News | December 6, 2021

Victory for environmental justice: Mountain Valley Pipeline compressor station permit denied

Pittsylvania County NAACP members and supporters celebrate a permit denial for the Lambert Compressor Station. (Caroline Hansley/Sierra Club)

In a 6-1 vote, the Virginia Air Pollution Control Board denied a permit for the Lambert Compressor Station in Pittsylvania County that would have supported the Mountain Valley Pipeline’s proposed Southgate extension.

The basis for the denial? The permit did not meet the requirements for “fair treatment” of environmental justice communities under the Virginia Environmental Justice Act.
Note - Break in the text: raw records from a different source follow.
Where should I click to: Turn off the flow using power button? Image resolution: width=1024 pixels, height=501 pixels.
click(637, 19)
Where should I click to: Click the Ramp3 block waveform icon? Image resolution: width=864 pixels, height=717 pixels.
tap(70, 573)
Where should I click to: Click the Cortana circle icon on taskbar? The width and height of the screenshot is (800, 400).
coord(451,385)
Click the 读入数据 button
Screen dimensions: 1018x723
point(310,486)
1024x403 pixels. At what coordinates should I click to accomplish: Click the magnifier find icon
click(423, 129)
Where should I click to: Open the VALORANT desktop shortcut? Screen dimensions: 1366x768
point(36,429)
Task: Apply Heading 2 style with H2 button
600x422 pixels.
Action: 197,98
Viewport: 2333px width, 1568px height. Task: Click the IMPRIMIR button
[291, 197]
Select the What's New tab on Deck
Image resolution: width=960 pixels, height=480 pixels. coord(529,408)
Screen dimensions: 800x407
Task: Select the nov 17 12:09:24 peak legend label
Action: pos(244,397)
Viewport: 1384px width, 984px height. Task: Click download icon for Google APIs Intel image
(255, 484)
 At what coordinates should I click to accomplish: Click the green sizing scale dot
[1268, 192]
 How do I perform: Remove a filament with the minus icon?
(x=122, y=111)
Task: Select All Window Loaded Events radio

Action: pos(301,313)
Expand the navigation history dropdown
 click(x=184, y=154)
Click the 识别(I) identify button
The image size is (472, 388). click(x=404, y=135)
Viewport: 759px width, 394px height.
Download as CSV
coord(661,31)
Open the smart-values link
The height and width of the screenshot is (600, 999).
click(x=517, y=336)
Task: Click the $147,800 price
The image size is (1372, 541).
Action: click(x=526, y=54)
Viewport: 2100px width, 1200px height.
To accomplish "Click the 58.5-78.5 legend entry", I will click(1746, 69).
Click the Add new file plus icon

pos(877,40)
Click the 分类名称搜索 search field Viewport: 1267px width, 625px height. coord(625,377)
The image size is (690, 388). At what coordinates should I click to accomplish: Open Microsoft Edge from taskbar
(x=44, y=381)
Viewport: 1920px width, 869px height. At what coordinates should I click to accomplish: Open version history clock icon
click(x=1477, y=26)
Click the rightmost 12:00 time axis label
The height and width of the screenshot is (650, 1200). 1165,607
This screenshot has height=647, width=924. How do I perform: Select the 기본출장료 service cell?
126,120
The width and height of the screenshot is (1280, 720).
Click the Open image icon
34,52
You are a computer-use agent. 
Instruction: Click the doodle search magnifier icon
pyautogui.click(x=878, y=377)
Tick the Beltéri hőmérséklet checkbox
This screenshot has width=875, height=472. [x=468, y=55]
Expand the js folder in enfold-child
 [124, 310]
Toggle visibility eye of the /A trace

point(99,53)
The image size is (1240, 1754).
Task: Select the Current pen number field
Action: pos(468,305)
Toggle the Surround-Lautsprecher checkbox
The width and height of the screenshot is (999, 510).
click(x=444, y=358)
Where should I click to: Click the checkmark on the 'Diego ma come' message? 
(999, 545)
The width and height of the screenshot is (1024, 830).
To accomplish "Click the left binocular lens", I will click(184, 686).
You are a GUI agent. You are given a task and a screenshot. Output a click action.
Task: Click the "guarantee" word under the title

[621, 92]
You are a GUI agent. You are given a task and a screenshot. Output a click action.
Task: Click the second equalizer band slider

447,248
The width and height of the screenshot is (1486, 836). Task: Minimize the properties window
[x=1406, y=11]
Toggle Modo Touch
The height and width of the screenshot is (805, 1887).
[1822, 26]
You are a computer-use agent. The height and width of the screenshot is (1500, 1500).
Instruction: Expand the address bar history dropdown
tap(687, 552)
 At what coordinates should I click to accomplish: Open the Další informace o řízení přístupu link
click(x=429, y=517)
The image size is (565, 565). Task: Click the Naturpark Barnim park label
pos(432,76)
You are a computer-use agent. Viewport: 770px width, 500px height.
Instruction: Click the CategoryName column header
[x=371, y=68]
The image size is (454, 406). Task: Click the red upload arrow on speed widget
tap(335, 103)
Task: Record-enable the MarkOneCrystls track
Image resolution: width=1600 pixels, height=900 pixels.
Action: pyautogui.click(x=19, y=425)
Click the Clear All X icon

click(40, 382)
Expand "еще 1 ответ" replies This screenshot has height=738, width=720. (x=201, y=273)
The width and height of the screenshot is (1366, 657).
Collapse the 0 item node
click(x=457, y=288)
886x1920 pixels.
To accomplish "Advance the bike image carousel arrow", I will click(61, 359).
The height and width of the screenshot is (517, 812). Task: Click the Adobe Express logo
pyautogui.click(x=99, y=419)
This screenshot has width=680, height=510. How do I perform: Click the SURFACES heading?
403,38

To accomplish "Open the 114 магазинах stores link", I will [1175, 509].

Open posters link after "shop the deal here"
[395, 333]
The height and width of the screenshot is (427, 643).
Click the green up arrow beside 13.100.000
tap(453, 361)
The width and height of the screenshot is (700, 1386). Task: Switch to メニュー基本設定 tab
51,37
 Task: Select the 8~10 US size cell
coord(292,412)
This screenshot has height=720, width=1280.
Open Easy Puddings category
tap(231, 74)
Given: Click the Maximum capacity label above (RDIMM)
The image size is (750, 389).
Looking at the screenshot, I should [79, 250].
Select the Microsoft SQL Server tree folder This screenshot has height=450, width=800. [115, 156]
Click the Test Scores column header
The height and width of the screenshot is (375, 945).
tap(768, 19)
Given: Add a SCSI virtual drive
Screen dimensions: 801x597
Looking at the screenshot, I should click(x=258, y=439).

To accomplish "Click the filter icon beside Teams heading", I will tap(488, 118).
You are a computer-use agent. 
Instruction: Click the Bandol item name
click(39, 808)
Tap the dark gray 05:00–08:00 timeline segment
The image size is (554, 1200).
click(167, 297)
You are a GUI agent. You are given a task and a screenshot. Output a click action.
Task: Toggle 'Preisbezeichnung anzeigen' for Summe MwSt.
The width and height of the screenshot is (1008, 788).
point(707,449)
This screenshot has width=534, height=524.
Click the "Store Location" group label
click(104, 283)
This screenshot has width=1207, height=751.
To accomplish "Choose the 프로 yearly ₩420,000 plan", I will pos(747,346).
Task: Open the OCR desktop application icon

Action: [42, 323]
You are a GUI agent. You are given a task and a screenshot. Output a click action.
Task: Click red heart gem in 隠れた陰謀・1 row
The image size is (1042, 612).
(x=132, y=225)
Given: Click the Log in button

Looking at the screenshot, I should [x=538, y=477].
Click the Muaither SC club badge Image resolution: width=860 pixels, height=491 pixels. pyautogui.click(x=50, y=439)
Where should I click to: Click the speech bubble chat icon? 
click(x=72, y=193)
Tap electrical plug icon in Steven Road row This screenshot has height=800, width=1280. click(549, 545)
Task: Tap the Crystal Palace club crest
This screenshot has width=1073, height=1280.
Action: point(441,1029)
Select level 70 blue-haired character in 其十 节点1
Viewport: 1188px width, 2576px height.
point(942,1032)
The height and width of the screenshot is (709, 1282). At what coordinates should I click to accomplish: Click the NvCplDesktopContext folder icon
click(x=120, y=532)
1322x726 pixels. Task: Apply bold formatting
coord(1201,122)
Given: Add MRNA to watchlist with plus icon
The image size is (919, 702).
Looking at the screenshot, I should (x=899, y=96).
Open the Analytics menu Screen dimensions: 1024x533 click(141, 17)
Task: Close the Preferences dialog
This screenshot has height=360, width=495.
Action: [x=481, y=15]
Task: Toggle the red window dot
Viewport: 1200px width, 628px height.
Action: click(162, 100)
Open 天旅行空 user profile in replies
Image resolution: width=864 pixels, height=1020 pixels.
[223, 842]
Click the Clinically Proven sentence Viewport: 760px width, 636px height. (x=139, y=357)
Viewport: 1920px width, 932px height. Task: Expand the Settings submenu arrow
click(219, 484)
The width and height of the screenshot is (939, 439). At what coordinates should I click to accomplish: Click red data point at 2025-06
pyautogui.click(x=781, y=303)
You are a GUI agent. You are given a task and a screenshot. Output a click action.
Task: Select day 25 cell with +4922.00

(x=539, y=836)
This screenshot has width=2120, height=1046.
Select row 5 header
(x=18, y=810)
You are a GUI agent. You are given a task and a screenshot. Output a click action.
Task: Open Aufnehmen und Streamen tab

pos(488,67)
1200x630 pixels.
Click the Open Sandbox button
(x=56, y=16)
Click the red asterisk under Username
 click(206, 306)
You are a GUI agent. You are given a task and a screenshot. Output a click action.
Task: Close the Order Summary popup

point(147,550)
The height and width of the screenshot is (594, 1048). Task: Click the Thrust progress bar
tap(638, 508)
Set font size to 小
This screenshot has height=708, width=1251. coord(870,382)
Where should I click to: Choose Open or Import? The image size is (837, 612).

The board also found that the proposed compressor station site wasn’t suitable thanks to a 2020 decision in a lawsuit brought by SELC challenging a permit for the canceled Atlantic Coast Pipeline. 

In that decision, a federal court of appeals found that the board had failed to consider whether a compressor station would unfairly burden a predominantly Black community in Buckingham County.

The decision is a victory for environmental justice and for the residents of Pittsylvania County.

Senior Attorney Mark Sabath

A year later, residents of Pittsylvania County, including members of the Pittsylvania County NAACP, presented testimony to the board about another compressor station that would have pumped tons of fine particulate pollution each year into another Black community.

This time, the board did not approve the project.

The board’s vote was an enormous step forward for environmental justice in Virginia. Never before has the Virginia Air Pollution Control Board denied an air permit on environmental justice grounds.

“We are pleased that the air board recognized the health risks that the Lambert Compressor Station posed to communities in the area, including communities of color,” said Senior Attorney Mark Sabath. “The decision is a victory for environmental justice and for the residents of Pittsylvania County.”

Pittsylvania is a largely rural county in Virginia’s southwest, surrounding Danville. (Paul Rezendes)

The Lambert Compressor Station was designed to support the MVP Southgate pipeline, which carries methane, a greenhouse gas with 80 times the warming power of carbon dioxide over a 20-year period.

The station itself was projected to emit more than 125,000 tons of carbon dioxide-equivalent greenhouse gases each year alone.

If built, the Southgate project would extend the Mountain Valley Pipeline into North Carolina from Virginia, which committed last year to reduce greenhouse gas emissions from its power sector by 30 percent by 2030, and eliminating them altogether by 2050. The Biden administration has gone further, calling for a carbon-free electricity grid by 2035.

Yet so-called “natural gas” infrastructure projects like compressor stations continue our reliance on climate-warming fossil fuels. They are backwards-looking investments that would pump out dangerous greenhouse gas emissions for decades.

“By any measure, the compressor station would endanger people’s health — the health of people who can least afford it,” wrote Karen Campblin, environment and climate justice committee chair for the Virginia State Conference NAACP, and Dr. Samantha Ahdoot, co-founder of Virginia Clinicians for Climate Action, in the Washington Post in the week leading up to the hearing.

It is a win for local communities of color, for Virginia’s air quality, and for our climate that the board agreed.